DEVON CANADA CORPORATION,

appelante,

et

 

SA MAJESTÉ LA REINE,

intimée.

 

 

[TRADUCTION FRANÇAISE OFFICIELLE]

 

____________________________________________________________________

 

Requête entendue le 29 novembre 2012, à Toronto (Ontario).

 

Devant : L’honorable juge Robert J. Hogan

 

Comparutions :

 

Avocats de l’appelante :

Me Al Meghji

Me Pooja Samtani

Avocats de l’intimée :

Me Josée Tremblay

Me Marie-France Camiré

Me Ryan Gellings

____________________________________________________________________

 

ORDONNANCE

 

          L’appelante ayant déposé, conformément à l’alinéa 58(1)a) des Règles de la Cour canadienne de l’impôt (procédure générale) (les « Règles »), une requête visant à faire trancher, avant l’audience, la question de droit suivante :

 

[traduction]

 

Est-il raisonnable de considérer, par l’effet des alinéas 66.7(10)j) et 66.7(10)c) de la Loi de l’impôt sur le revenu et par suite de l’acquisition du contrôle de Home Oil […] et du transfert des [avoirs d’Anderson] par la [société de personnes Anderson] à la [société de personnes Devon], qu’une part proportionnelle du revenu tiré des [avoirs d’Anderson] détenus par l’intermédiaire de la société de personnes Devon, part attribuée à la société de personnes Anderson puis à Home Oil, est attribuable à la production tirée d’un avoir minier particulier dont le propriétaire, avant l’acquisition, était un propriétaire obligé pour l’application des paragraphes 66.7(1) à (5)?

 

            Vu les observations des avocats et les documents déposés;

 

          LA COUR ORDONNE :

 

1.     La question sera tranchée par un juge des requêtes.

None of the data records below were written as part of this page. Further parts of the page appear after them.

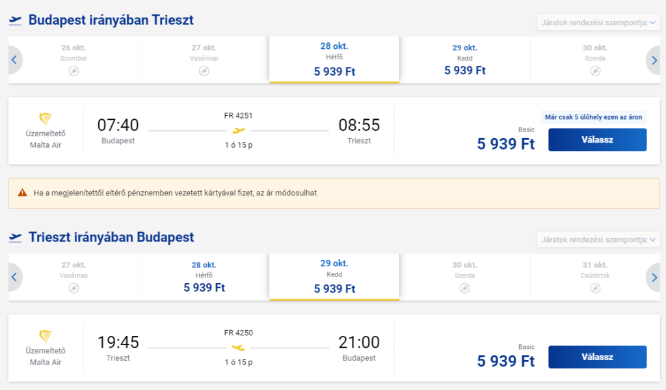The height and width of the screenshot is (390, 666).
Task: Go to earlier outbound dates with the left arrow
Action: (x=14, y=60)
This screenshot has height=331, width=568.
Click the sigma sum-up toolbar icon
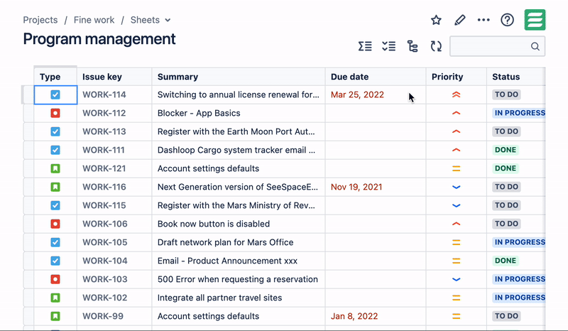click(x=365, y=46)
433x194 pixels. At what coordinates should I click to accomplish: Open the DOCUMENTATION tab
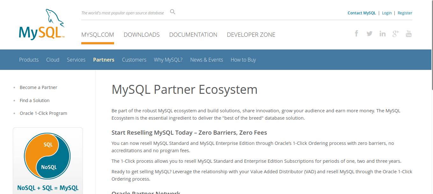(193, 35)
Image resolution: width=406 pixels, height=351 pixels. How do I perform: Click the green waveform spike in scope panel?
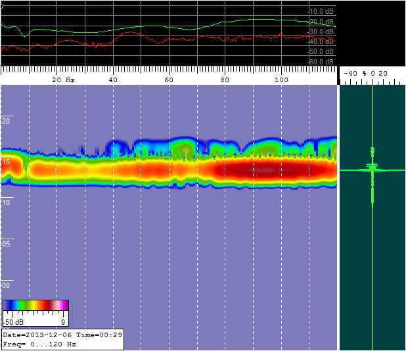[x=372, y=169]
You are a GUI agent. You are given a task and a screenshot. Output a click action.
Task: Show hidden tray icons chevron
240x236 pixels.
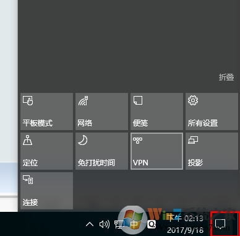[x=90, y=224]
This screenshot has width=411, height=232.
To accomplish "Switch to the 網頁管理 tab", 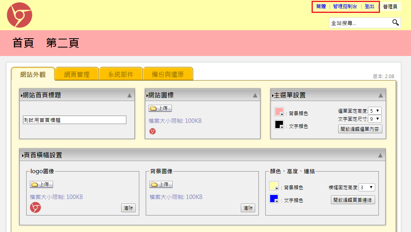I will tap(77, 75).
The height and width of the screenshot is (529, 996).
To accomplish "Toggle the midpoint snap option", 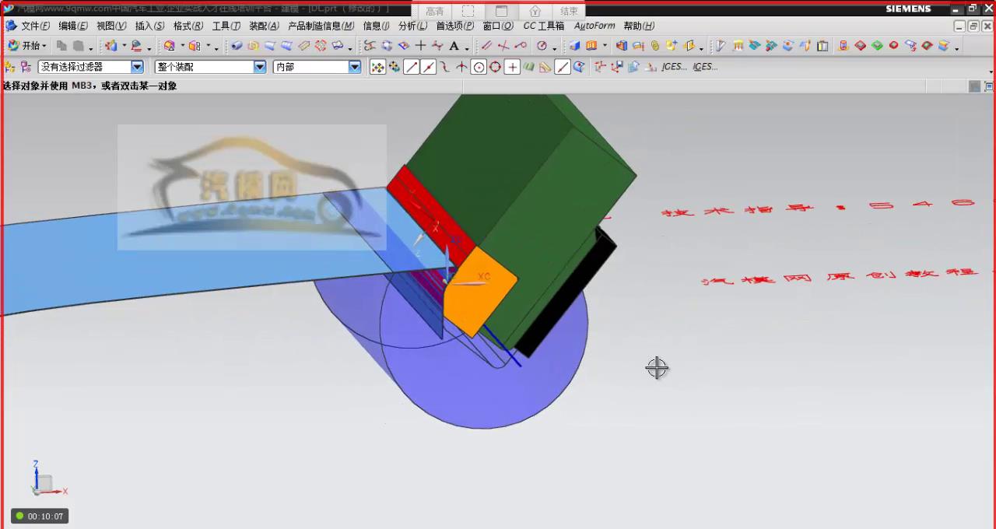I will [428, 67].
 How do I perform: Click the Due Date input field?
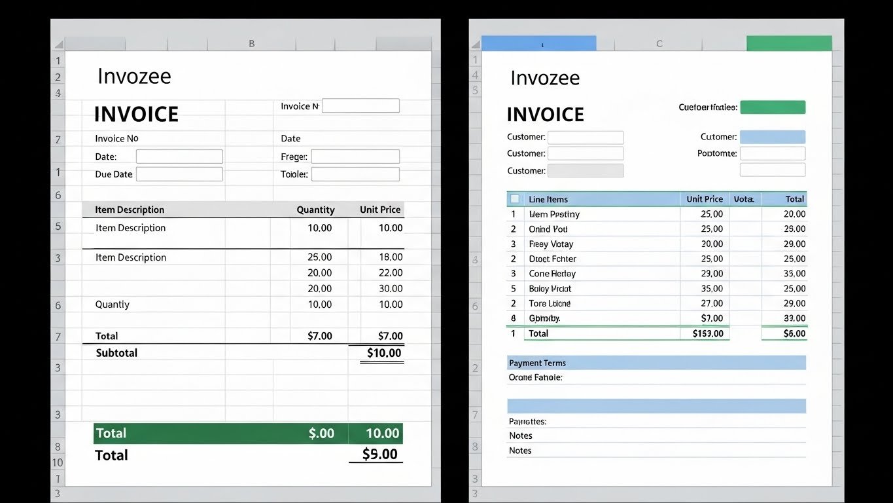179,174
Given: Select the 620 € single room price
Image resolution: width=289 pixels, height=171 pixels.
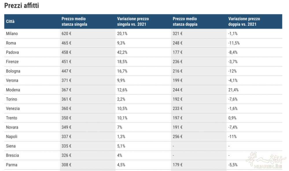Looking at the screenshot, I should pos(66,34).
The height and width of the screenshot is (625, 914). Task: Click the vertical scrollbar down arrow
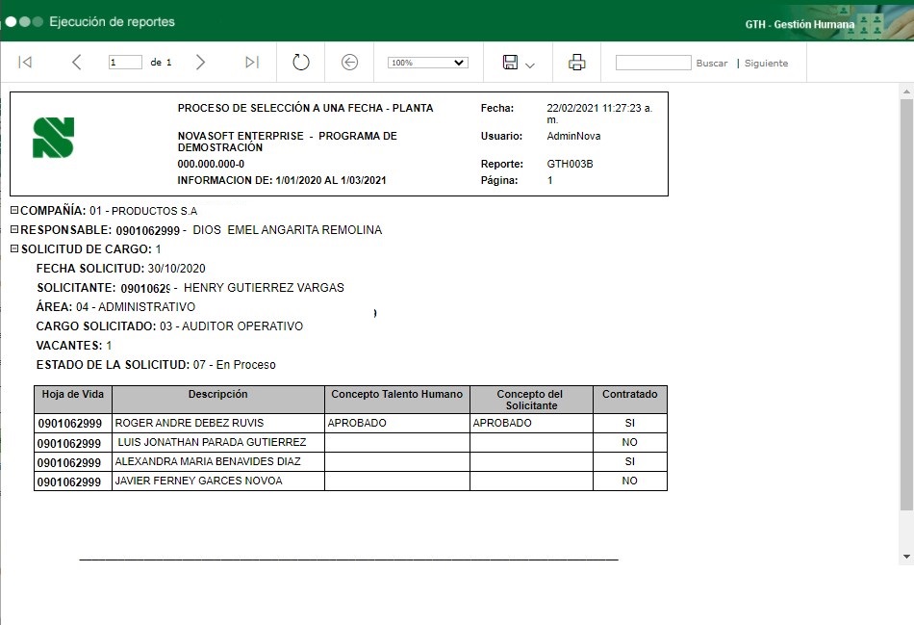(x=905, y=557)
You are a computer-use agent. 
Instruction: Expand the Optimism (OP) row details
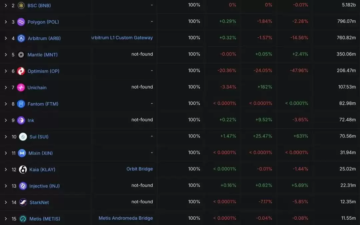[6, 71]
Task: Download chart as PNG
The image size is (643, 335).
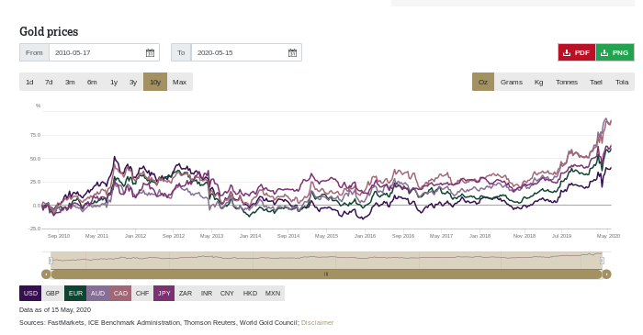Action: click(x=615, y=52)
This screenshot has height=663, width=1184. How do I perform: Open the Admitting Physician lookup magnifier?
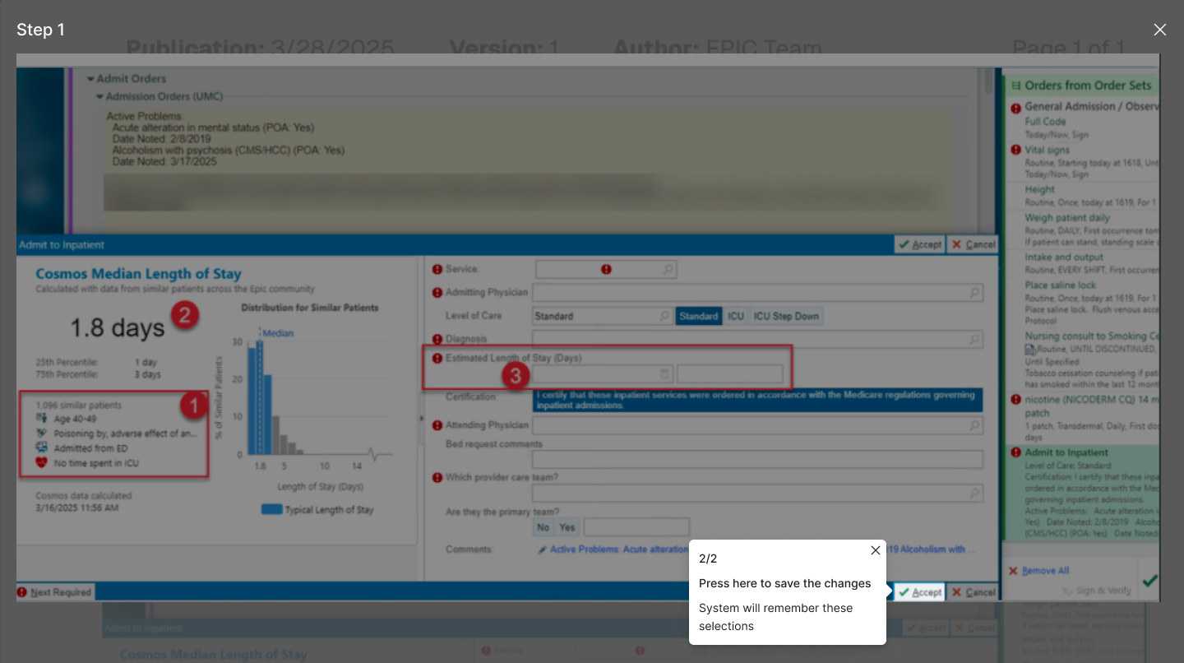(974, 292)
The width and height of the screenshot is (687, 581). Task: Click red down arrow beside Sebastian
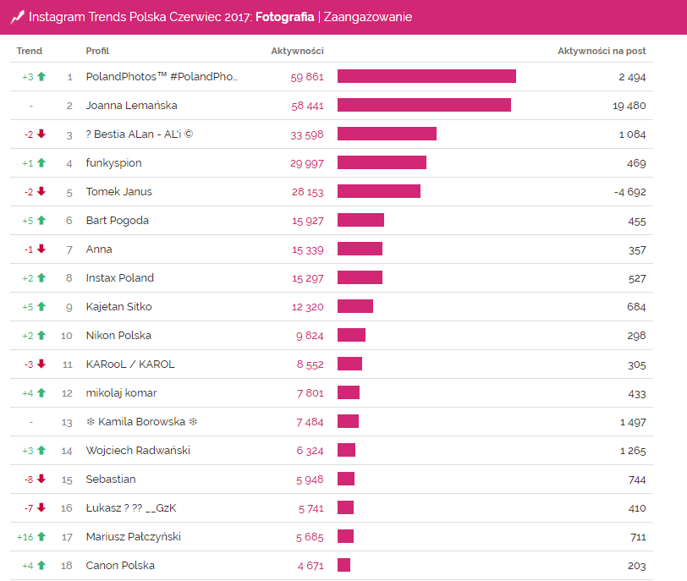(41, 480)
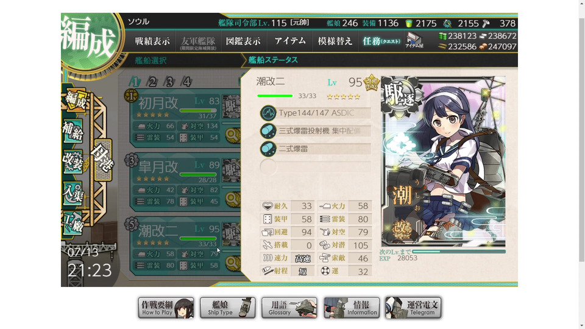
Task: Select the 二式爆雷 depth charge slot
Action: pos(315,149)
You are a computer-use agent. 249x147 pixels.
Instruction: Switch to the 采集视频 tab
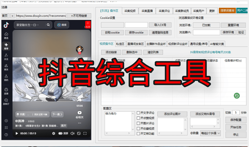point(130,11)
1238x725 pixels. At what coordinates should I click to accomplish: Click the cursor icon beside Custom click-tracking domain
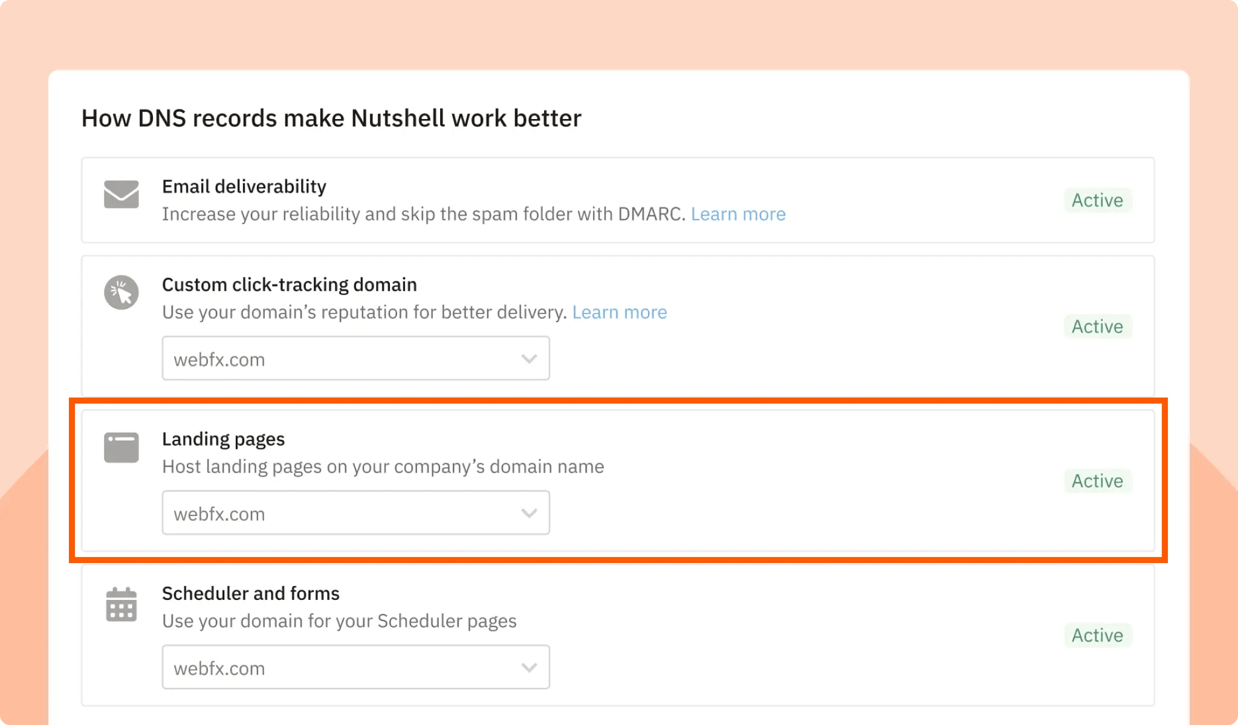(122, 292)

2.     Les parties communiqueront avec le coordonnateur des audiences au plus tard le 31 janvier 2013 en vue de fixer la date de l’audition de la requête.

3.     L’ordonnance portant la date du 24 avril 2012 est annulée; les parties communiqueront avec le coordonnateur des audiences au plus tard le 31 mai 2013 en vue d’établir un nouvel échéancier pour la tenue des interrogatoires préalables, la production des réponses aux engagements et les autres communications avec le coordonnateur des audiences.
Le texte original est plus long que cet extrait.